Source material section start

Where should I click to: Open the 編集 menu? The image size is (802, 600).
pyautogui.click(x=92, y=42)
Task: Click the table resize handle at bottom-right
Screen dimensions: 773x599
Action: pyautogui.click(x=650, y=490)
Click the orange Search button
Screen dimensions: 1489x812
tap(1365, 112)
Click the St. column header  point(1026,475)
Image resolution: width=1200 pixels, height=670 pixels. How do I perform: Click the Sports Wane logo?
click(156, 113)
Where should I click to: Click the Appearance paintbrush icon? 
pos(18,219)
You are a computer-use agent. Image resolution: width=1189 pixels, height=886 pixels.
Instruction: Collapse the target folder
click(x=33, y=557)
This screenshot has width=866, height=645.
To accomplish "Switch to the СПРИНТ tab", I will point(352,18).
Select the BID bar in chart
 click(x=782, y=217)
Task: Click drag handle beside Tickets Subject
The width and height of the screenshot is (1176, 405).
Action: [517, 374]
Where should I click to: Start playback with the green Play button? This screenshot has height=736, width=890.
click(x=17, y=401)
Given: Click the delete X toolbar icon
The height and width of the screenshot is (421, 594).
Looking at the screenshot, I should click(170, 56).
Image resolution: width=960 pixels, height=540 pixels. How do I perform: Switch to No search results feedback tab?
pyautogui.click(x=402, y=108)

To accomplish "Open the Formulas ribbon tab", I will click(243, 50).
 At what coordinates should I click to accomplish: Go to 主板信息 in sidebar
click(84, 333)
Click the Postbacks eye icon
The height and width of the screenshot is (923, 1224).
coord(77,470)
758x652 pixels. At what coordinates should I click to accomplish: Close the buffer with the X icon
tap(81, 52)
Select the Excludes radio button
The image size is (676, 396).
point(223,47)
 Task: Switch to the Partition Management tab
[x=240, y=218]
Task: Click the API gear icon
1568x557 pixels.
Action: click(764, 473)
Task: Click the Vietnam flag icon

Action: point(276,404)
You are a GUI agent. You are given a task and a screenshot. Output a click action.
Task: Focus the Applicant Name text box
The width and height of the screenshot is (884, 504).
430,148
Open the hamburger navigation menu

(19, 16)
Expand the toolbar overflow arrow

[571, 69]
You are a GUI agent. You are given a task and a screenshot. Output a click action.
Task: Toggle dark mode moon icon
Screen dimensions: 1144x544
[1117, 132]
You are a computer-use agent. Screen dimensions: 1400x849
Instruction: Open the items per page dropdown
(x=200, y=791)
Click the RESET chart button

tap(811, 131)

Source material section end

Looking through the records, copy out every line in which the word "computer" is found.

You are a computer-use agent. Image resolution: width=1189 pixels, height=886 pixels.
You are a computer-use agent. Screen dimensions: 1400x849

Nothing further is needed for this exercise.